**Supplied material**

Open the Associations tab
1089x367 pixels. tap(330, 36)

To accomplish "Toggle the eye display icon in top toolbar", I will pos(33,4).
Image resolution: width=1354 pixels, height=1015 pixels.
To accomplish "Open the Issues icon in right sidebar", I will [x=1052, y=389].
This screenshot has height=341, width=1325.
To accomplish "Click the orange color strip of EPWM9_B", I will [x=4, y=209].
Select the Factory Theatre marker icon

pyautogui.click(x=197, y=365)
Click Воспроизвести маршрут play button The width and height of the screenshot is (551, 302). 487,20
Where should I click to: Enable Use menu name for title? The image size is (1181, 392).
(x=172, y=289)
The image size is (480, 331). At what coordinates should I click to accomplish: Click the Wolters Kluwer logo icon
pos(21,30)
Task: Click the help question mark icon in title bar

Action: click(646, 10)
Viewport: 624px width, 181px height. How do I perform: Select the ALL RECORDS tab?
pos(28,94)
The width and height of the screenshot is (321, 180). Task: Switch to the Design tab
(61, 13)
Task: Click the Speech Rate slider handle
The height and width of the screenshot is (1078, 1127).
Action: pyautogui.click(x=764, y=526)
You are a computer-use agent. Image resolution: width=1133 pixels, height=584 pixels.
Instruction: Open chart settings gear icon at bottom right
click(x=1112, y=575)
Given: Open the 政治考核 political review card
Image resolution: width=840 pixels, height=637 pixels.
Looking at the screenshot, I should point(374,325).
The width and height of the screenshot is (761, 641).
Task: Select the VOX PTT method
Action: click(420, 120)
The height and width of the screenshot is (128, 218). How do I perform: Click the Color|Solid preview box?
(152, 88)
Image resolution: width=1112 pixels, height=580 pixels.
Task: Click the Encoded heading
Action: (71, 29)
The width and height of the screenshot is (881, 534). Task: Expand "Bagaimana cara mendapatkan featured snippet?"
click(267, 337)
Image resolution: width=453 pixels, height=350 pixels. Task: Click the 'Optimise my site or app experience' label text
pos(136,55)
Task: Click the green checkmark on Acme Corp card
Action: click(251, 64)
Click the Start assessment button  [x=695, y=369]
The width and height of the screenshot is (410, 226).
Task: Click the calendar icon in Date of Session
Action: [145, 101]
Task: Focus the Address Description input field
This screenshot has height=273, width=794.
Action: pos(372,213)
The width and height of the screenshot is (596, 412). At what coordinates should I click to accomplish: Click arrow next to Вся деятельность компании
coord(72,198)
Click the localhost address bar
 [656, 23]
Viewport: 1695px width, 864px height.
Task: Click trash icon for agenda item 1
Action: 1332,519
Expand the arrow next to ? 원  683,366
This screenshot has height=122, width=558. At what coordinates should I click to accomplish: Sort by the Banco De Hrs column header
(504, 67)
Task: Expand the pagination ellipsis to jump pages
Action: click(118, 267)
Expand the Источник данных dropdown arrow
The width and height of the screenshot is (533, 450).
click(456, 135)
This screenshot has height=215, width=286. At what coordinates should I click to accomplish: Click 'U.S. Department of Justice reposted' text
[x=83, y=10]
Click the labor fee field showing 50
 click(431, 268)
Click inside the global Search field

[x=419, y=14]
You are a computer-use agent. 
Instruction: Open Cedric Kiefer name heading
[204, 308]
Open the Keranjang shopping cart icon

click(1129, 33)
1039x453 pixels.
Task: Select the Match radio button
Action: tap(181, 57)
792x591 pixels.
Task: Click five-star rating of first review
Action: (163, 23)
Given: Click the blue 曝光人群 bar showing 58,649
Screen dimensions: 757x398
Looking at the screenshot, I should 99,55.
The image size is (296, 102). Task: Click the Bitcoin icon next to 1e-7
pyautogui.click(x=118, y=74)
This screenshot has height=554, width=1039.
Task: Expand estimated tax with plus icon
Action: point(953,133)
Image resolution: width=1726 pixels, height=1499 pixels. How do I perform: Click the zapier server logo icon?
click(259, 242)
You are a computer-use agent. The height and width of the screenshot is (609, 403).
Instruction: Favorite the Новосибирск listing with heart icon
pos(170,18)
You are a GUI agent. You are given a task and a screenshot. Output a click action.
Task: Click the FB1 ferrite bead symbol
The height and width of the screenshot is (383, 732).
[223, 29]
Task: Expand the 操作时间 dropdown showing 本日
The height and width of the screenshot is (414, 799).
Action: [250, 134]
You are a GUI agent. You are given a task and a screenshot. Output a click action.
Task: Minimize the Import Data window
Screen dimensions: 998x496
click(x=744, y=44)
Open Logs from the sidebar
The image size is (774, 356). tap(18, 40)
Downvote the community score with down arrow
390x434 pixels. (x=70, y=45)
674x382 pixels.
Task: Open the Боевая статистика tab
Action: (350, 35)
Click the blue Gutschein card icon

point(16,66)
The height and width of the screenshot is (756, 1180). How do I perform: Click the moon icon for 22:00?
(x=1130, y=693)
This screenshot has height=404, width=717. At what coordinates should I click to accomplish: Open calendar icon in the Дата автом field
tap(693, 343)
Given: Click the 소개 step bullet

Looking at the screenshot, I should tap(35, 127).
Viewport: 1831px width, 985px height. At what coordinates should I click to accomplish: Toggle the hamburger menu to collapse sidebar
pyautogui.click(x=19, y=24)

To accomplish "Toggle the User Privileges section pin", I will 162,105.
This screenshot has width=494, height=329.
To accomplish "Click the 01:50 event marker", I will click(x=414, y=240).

**Exercise details**
All lines of the material that contain the string "agent" are to be copied.

**Exercise solution**
You are a computer-use agent. Image resolution: width=1133 pixels, height=584 pixels.
You are a computer-use agent. 
You are a computer-use agent. The height and width of the screenshot is (609, 403).
You are a GUI agent. You are given a task and a screenshot. Output a click action.
You are a GUI agent. You are given a task and a screenshot. Output a click action.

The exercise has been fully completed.